Somewhat surprisingly, then, the greater institutional reach of high-SES students is the result of both palliative and premium gatekeeping behaviors at college entry. While low achieving–high SES students enter the more selective regular 4-year university of college at higher rates than their low-SES counterparts because of the protection these higher SES students receive from their poor grades, test scores, and expectations at postsecondary entry, high achieving–high SES students also enter the most prestigious selective 4-year universities or colleges at greater rates than their low socioeconomic counterparts in similarly higher relative rates. These relationships hold only at postsecondary entry but nonetheless have important implications for students’ postsecondary progress overall given previous evidence of ties between type of postsecondary entry and mobility patterns and postsecondary degree completion (Goldrick-Rab, 2006; McCormick, 2003; Milesi, 2010).

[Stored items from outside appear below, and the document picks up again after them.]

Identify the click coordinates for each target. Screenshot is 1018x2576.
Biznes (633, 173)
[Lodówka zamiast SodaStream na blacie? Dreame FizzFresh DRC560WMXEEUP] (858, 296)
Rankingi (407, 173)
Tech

While this article helps lay the dynamics of socioeconomic inequalities in the institutionally heterogeneous and hierarchical postsecondary system in the United States bare, it does not specifically address the theoretical gatekeeping behaviors driving observed socioeconomic differences in institutional reach. This is an important area for future research since extant evidence suggests that such gatekeeping behaviors are practiced by institutions and/or students. For example, research notes the important role institutions and their agents play in selecting applicants and shaping stark socioeconomic inequalities in selective college and university attendance (e.g., Alon, 2009; Karabel, 2005; Stevens, 2007). But, research also notes the importance of student behaviors in shaping stark socioeconomic inequalities with important noted differences in coursework and college application (Gabay-Egozi et al., 2010; Radford 2013). The models presented in this article can obviously be used to evaluate such institutional and individual behaviors that drive observed socioeconomic differences and extend and refine the notion of “gatekeeping” behaviors. In distinguishing between institutional and individual student or parent behaviors, one can devise better policy interventions. To the extent that institutional behaviors are an important part of the socioeconomic inequality story, policies aimed at limiting such behaviors and practices will be useful. To the extent that student and parent behaviors are more important, policies should duly shift focus.

One could also extend the models presented here to include much earlier academic antecedents of students’ postsecondary careers such as middle school and high school grades and courses. This specification would provide an important link between Lucas’s (2001) work on secondary school course taking and tracking and this and earlier research on socioeconomic inequalities at college entry and across the postsecondary career. It would answer growing questions about the connections across the educational career, not only in the social stratification literature but in education policy circles and in the economic and psychology literatures as well (Cunha, Heckman, & Schennach, 2010; National Center for Public Policy and Higher Education, 2004).